My idea? EasyPageGo. Imagine Notion, but for building full websites.
The “Simple” Idea
The concept was straightforward: a user logs into a dashboard, drags some blocks around, and clicks “Publish”.
But beneath that simple “Publish” button lay a monster of complexity. I didn’t just want to host static HTML. I wanted to give users the power of a modern web framework. So, I architected a solution that, in hindsight, was a beautiful Rube Goldberg machine.
The Architecture of Madness
Here is how it worked:
- The Dashboard: The user defined their site structure. This generated a massive JSON object describing every page, component, and style.
- The Trigger: When they clicked “Publish”, this JSON was sent to my VPS.
- The Builder: I had a custom Docker image ready. This container would spin up, receive the JSON, and inject it into a SvelteKit template.
- The Build: Inside the container, a script would run
npm run build. SvelteKit would churn out a static site. - The Delivery: The container would zip up the build folder.

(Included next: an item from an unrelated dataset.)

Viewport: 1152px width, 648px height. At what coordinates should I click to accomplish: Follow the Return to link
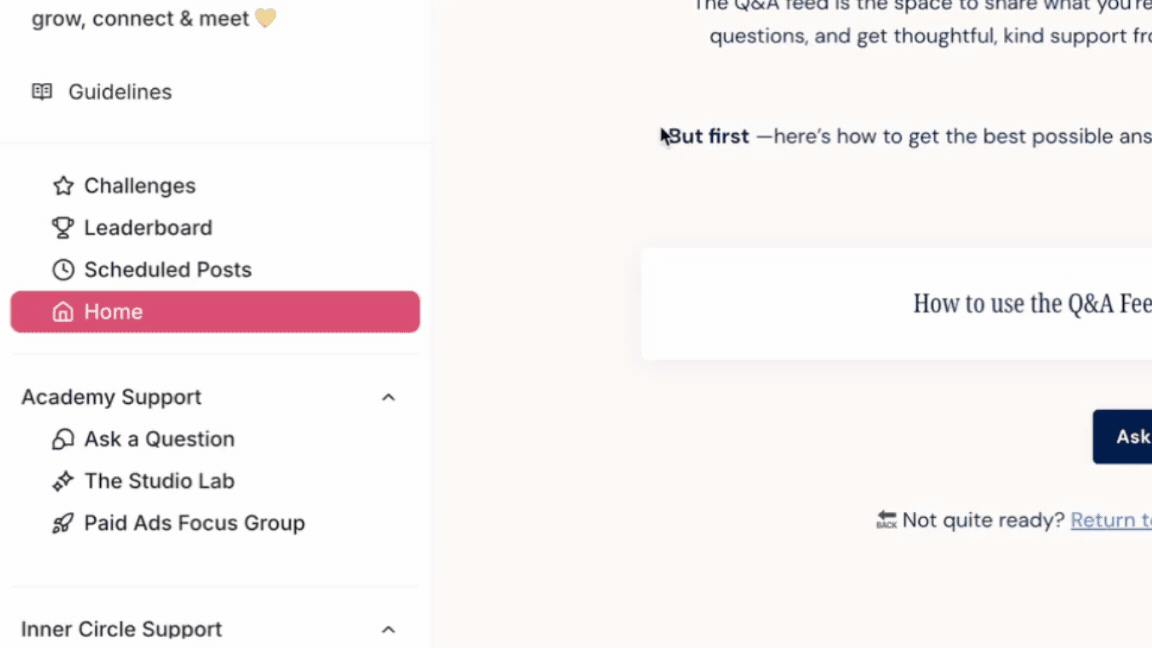(x=1110, y=519)
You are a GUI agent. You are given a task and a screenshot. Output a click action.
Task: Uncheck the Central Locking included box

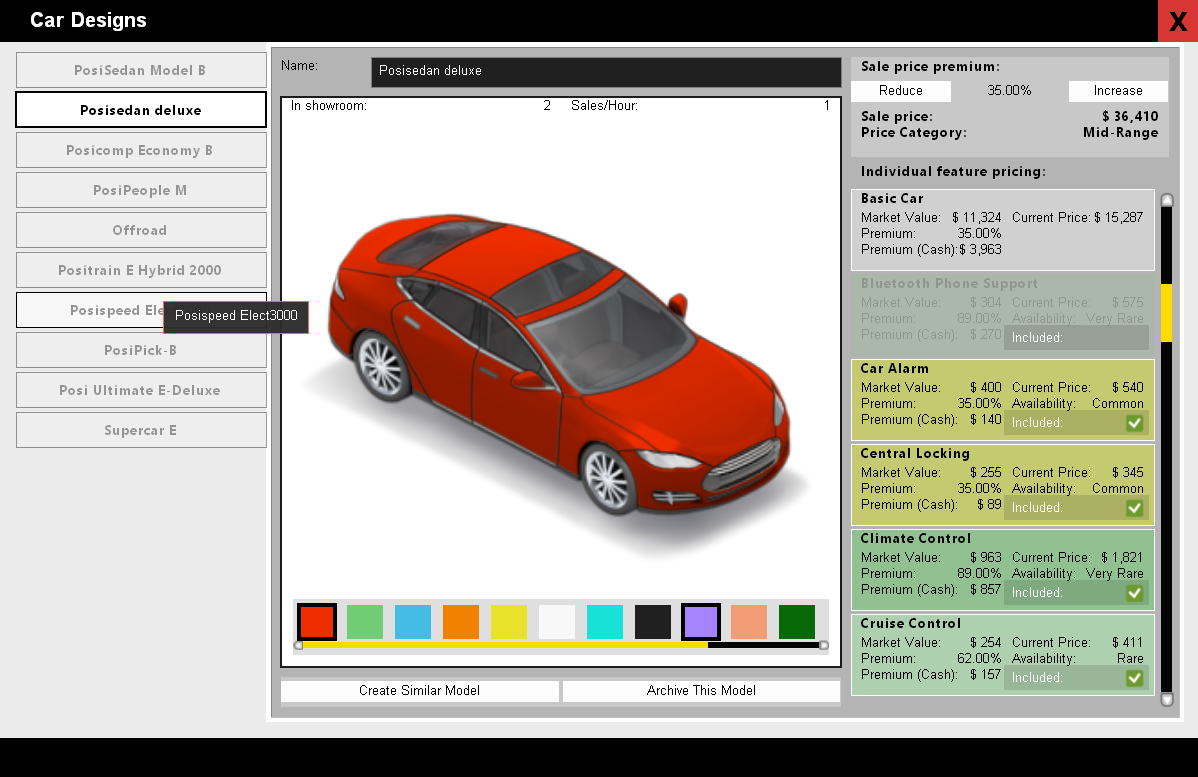pyautogui.click(x=1134, y=508)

- The Email: Finally, the system would email the zip file to the user.
Yes. I was spinning up a Docker container for every single user edit, building a production app, and emailing zips.
Why It Failed
I knew it was doomed a few weeks in, but I kept pushing. Why?
1. The Technical Challenge
The difficulty was enormous. I had to master VPS management, Docker orchestration, and automated build pipelines. It was a fantastic learning ground. I refined my database knowledge and learned how to manage resources when ten containers spin up simultaneously.
2. The Market “Titans”
I was entering a space dominated by WordPress, Wix, Squarespace, and Webflow. These weren’t just competitors; they were ecosystems. I was a guy with a Docker script.
3. The Pre-AI Era
This was just before AI made code generation trivial. I was trying to manually build a logic engine that AI can now generate in seconds. I was solving yesterday’s problem with tomorrow’s complexity.

The Lesson
“Solved a problem no one had with complex tech.”
EasyPageGo taught me that technical prowess doesn’t equal product value. Users didn’t care that I was using SvelteKit or Docker. They just wanted a website.
I learned to respect the “boring” path. I learned that distribution matters more than the build pipeline. And most importantly, I learned to recognize when I’m building a feature for the user, and when I’m building a challenge for myself.
EasyPageGo is dead, but the lessons and the shell scripts remain.